Amerika’nın büyük şirketlerinden bir tanesinin satış müdürü,
Türkiye’de yapmış olduğu incelemelerden sonra, ülkesine döndüğünde izlenimleri
arasında çarpıcı bir hususa değinmiş; Türkiye’de birçok satış mağazasında
“SATILAN MAL GERİ ALINMAZ” yazısı ile karşılaştığını, günümüz ekonomisinde ve satış sisteminde
böylesine çağ dışı bir durumun söz konusu olamayacağını belirterek, Türkiye’de
mevcut yasaların bu duruma izin verip vermediğini araştırmış.Yasal bir
yaptırımının olmadığını anlayınca, şirketinin Türkiye’de açacağı magazalarında
“ satılan mal geri alınabilir”şeklindeki
satış politikası ile işe başlamış. Bu durum Türkiye’deki satışlarını
önemli derecede artırıcı bir etki yapmış. Çünkü tüketici psikolojisinde satılan
malın geri alınması satıcıya bir güven unsurunu ortaya çıkarmaktadır.

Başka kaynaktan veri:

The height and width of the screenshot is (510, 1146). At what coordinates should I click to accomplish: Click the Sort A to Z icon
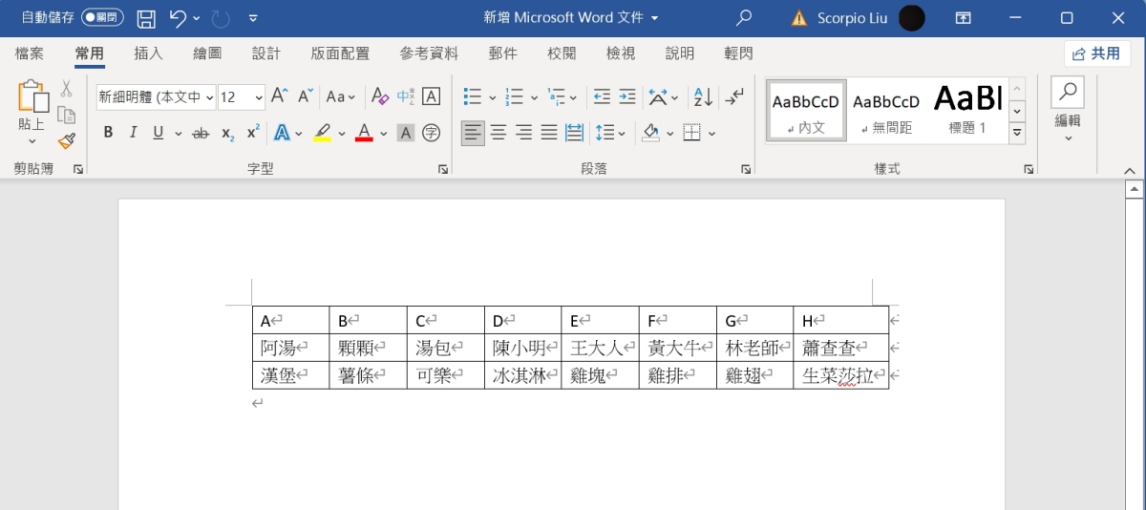(x=703, y=96)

Günümüz ekonomisinde üretici ve satıcı firmalar, pazar
payını artırmak için tüm yolları dener iken bizim böylesine bir çağdışı uygulama
içerisinde olmamız kabüllenebilir bir politika değildir. Üstelik Tüketicinin
Korunması Hakkında Kanun kapsamı vesilesi ile vergi kanunlarımızın dahi satılan
malın iadesi konusunda bir çok esneklikler,kolaylaştırıcı ve tüketiciyi mağdur
etmeyi önleyici uygulamaları kanun maddelerinde belirtmişlerdir.

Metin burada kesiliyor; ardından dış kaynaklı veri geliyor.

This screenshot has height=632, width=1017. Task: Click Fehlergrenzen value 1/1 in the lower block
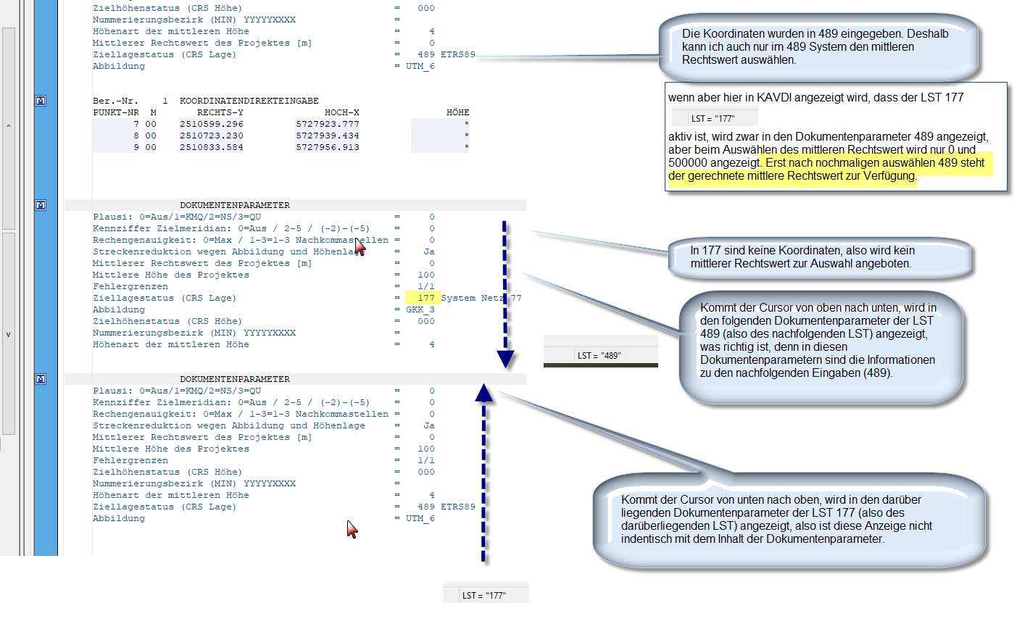[426, 460]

Ama aslında üzerinde durmak istediğim konu satılan bir malın
işletmeler tarafından geri alınması sırasında yapmak zorunda oldukları
vergileme açısından zorunluluklardır. Burada en çok karşılaşılan ve satıcıların
nasıl bir işlem yapacaklarını bilmedikleri için tüketici ile karşı karşıya
kalmalarına sebep olan bir konu’dan bahsetmek istiyorum. Bunu örnek bir işlem
ile anlatmak istiyorum;
Herhangi bir tarihte X mağazasından almış olduğum bir
kazağı, mağaza sahibine iade etmek ve paramı geri almak istediğimde, tüketici
olarak bir belge (fatura,fiş) düzenleme şansım olmadığından, satıcı X geri
aldığı mal için gider pusulası düzenleyecek
düzenlemiş olduğu gider pusulasına malın KDV tutarını ayrıca yazmak (
gider pusulasına özel bir düzenleme olan “stopaj ve fon payı” kesintisi
yapılmayacaktır)suretiyle daha önce vermiş olduğu fatura yada benzeri belgeyi
gider pusulasına ilave ederek iptalini sağlamak suretiyle kullanılması
engellenecektir ve tüketicinin ödediği tutarı iade edecektir.
Eğer tüketici iade etmek istediği malın yerine başka bir
ürün almak ister ise; yine satıcı geri aldığı ürün için yukarıda bahsedildiği
gibi gider pusulası tanzim edecek, yerine verdiği ürün için ise yeni bir fatura
veya yazar kasa fişi düzenlemek suretiyle tüketiciye verecektir.
Burada dikkat edilmesi gereken iki husus var, birincisi geri
alınan ürün için düzenlenen gider pusulasında satılan ürüne ait Katma Değer
Vergisinin ayrıca gösterilmesi, ikincisi ise; geri alınan ürün için düzenlenen
gider pusulasında “stopaj ve fon kesintisi” adı altında vergi
hesaplanmamasıdır.
Satılan malın iadesi konusunda ki vergisel boyuta değinmemin
nedeni, satıcıları ekstra bir külfete sokmayacağını ve vergi anlamında fazla
bir ödeme doğurmayacağını vurgulamak istedim.
Satıcıların bu konuda daha hassas davranacaklarını ve bu
çağdaş bir ticari politika güdeceklerine inanıyorum.